* Begin LISTED ENTRIES *

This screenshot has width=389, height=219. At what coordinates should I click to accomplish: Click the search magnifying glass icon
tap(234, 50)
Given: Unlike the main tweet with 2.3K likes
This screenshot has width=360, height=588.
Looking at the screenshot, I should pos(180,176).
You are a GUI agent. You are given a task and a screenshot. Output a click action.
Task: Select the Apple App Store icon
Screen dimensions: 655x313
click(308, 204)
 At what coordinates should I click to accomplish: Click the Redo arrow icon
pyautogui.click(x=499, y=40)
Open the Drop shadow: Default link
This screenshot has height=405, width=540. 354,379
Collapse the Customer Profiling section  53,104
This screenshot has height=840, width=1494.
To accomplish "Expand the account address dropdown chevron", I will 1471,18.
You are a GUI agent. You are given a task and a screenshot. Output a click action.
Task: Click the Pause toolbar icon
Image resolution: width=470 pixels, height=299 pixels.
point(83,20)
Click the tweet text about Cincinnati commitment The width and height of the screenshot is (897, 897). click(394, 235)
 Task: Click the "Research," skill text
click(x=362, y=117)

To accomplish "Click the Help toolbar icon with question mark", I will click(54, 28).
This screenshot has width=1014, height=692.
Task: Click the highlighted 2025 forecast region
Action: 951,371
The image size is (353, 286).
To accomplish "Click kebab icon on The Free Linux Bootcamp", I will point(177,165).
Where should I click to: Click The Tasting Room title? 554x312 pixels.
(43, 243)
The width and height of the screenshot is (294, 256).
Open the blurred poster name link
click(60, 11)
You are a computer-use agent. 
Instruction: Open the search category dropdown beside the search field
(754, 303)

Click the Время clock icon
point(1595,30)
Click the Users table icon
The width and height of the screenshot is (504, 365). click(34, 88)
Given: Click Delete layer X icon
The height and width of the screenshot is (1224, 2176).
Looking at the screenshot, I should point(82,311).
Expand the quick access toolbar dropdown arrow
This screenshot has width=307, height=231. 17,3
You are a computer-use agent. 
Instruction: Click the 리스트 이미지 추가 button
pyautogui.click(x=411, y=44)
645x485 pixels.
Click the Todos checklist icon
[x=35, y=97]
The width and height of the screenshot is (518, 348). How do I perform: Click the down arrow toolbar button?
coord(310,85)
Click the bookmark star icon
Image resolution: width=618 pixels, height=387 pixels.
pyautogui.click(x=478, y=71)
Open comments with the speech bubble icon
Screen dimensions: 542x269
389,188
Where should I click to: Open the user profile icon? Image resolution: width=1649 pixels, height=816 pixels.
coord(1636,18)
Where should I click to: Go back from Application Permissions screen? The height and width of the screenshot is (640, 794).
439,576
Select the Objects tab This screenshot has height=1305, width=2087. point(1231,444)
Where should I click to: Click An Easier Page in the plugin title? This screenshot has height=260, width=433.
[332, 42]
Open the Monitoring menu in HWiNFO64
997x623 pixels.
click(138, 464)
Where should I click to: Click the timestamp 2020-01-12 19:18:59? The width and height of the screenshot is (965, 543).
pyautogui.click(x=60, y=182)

* End LISTED ENTRIES *

• YOUR GOAL: Present every line of the listing above as a Markdown table with the columns Row and Line, numbering the rows and omitting blank lines.

• OUTPUT OF THE EXERCISE:
| Row | Line |
|---|---|
| 1 | This screenshot has width=389, height=219. At what coordinates should I click to accomplish: Click the search magnifying glass icon |
| 2 | tap(234, 50) |
| 3 | Given: Unlike the main tweet with 2.3K likes |
| 4 | This screenshot has width=360, height=588. |
| 5 | Looking at the screenshot, I should pos(180,176). |
| 6 | You are a GUI agent. You are given a task and a screenshot. Output a click action. |
| 7 | Task: Select the Apple App Store icon |
| 8 | Screen dimensions: 655x313 |
| 9 | click(308, 204) |
| 10 |  At what coordinates should I click to accomplish: Click the Redo arrow icon |
| 11 | pyautogui.click(x=499, y=40) |
| 12 | Open the Drop shadow: Default link |
| 13 | This screenshot has height=405, width=540. 354,379 |
| 14 | Collapse the Customer Profiling section  53,104 |
| 15 | This screenshot has height=840, width=1494. |
| 16 | To accomplish "Expand the account address dropdown chevron", I will 1471,18. |
| 17 | You are a GUI agent. You are given a task and a screenshot. Output a click action. |
| 18 | Task: Click the Pause toolbar icon |
| 19 | Image resolution: width=470 pixels, height=299 pixels. |
| 20 | point(83,20) |
| 21 | Click the tweet text about Cincinnati commitment The width and height of the screenshot is (897, 897). click(394, 235) |
| 22 |  Task: Click the "Research," skill text |
| 23 | click(x=362, y=117) |
| 24 | To accomplish "Click the Help toolbar icon with question mark", I will click(54, 28). |
| 25 | This screenshot has width=1014, height=692. |
| 26 | Task: Click the highlighted 2025 forecast region |
| 27 | Action: 951,371 |
| 28 | The image size is (353, 286). |
| 29 | To accomplish "Click kebab icon on The Free Linux Bootcamp", I will point(177,165). |
| 30 | Where should I click to: Click The Tasting Room title? 554x312 pixels. |
| 31 | (43, 243) |
| 32 | The width and height of the screenshot is (294, 256). |
| 33 | Open the blurred poster name link |
| 34 | click(60, 11) |
| 35 | You are a computer-use agent.  |
| 36 | Instruction: Open the search category dropdown beside the search field |
| 37 | (754, 303) |
| 38 | Click the Время clock icon |
| 39 | point(1595,30) |
| 40 | Click the Users table icon |
| 41 | The width and height of the screenshot is (504, 365). click(34, 88) |
| 42 | Given: Click Delete layer X icon |
| 43 | The height and width of the screenshot is (1224, 2176). |
| 44 | Looking at the screenshot, I should point(82,311). |
| 45 | Expand the quick access toolbar dropdown arrow |
| 46 | This screenshot has width=307, height=231. 17,3 |
| 47 | You are a computer-use agent.  |
| 48 | Instruction: Click the 리스트 이미지 추가 button |
| 49 | pyautogui.click(x=411, y=44) |
| 50 | 645x485 pixels. |
| 51 | Click the Todos checklist icon |
| 52 | [x=35, y=97] |
| 53 | The width and height of the screenshot is (518, 348). How do I perform: Click the down arrow toolbar button? |
| 54 | coord(310,85) |
| 55 | Click the bookmark star icon |
| 56 | Image resolution: width=618 pixels, height=387 pixels. |
| 57 | pyautogui.click(x=478, y=71) |
| 58 | Open comments with the speech bubble icon |
| 59 | Screen dimensions: 542x269 |
| 60 | 389,188 |
| 61 | Where should I click to: Open the user profile icon? Image resolution: width=1649 pixels, height=816 pixels. |
| 62 | coord(1636,18) |
| 63 | Where should I click to: Go back from Application Permissions screen? The height and width of the screenshot is (640, 794). |
| 64 | 439,576 |
| 65 | Select the Objects tab This screenshot has height=1305, width=2087. point(1231,444) |
| 66 | Where should I click to: Click An Easier Page in the plugin title? This screenshot has height=260, width=433. |
| 67 | [332, 42] |
| 68 | Open the Monitoring menu in HWiNFO64 |
| 69 | 997x623 pixels. |
| 70 | click(138, 464) |
| 71 | Where should I click to: Click the timestamp 2020-01-12 19:18:59? The width and height of the screenshot is (965, 543). |
| 72 | pyautogui.click(x=60, y=182) |